Aim of the exercise:
Which lines run from the one containing "Task: Click the sentence" to the end of the entries below? Reproduce them exactly, both ends included.

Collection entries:
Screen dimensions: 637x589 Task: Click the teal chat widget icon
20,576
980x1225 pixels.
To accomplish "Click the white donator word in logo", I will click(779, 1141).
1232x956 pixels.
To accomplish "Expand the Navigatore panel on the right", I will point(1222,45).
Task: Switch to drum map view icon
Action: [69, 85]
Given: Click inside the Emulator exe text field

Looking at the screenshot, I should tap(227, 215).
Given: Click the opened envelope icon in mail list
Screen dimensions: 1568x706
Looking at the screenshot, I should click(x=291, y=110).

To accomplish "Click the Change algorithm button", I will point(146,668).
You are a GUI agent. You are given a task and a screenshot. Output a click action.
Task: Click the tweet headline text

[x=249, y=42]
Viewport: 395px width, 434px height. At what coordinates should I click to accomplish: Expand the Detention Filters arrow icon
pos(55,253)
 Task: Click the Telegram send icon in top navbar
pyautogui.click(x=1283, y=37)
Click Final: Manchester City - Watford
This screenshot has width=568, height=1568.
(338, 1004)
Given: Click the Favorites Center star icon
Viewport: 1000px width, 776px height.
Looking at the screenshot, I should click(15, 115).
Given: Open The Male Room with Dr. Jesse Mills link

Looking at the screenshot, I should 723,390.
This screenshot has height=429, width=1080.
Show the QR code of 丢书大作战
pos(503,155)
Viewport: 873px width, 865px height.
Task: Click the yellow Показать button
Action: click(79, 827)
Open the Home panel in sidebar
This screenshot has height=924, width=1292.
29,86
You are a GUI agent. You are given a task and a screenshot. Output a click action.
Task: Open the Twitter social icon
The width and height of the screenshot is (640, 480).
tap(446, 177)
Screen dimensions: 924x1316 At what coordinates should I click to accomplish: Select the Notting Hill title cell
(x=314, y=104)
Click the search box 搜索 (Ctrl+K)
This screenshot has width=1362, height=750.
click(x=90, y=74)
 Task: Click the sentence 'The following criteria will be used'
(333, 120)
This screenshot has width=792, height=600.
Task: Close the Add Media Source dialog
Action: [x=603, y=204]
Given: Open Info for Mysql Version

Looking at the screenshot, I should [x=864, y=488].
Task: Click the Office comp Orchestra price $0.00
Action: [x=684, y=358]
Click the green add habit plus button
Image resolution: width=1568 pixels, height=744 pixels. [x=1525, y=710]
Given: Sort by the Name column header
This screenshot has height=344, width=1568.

Task solution:
 Task: Click the sentence 'The following criteria will be used'
(333, 120)
This screenshot has width=792, height=600.
Task: Close the Add Media Source dialog
Action: [x=603, y=204]
Given: Open Info for Mysql Version

Looking at the screenshot, I should [x=864, y=488].
Task: Click the Office comp Orchestra price $0.00
Action: [x=684, y=358]
Click the green add habit plus button
Image resolution: width=1568 pixels, height=744 pixels. [x=1525, y=710]
Given: Sort by the Name column header
This screenshot has height=344, width=1568.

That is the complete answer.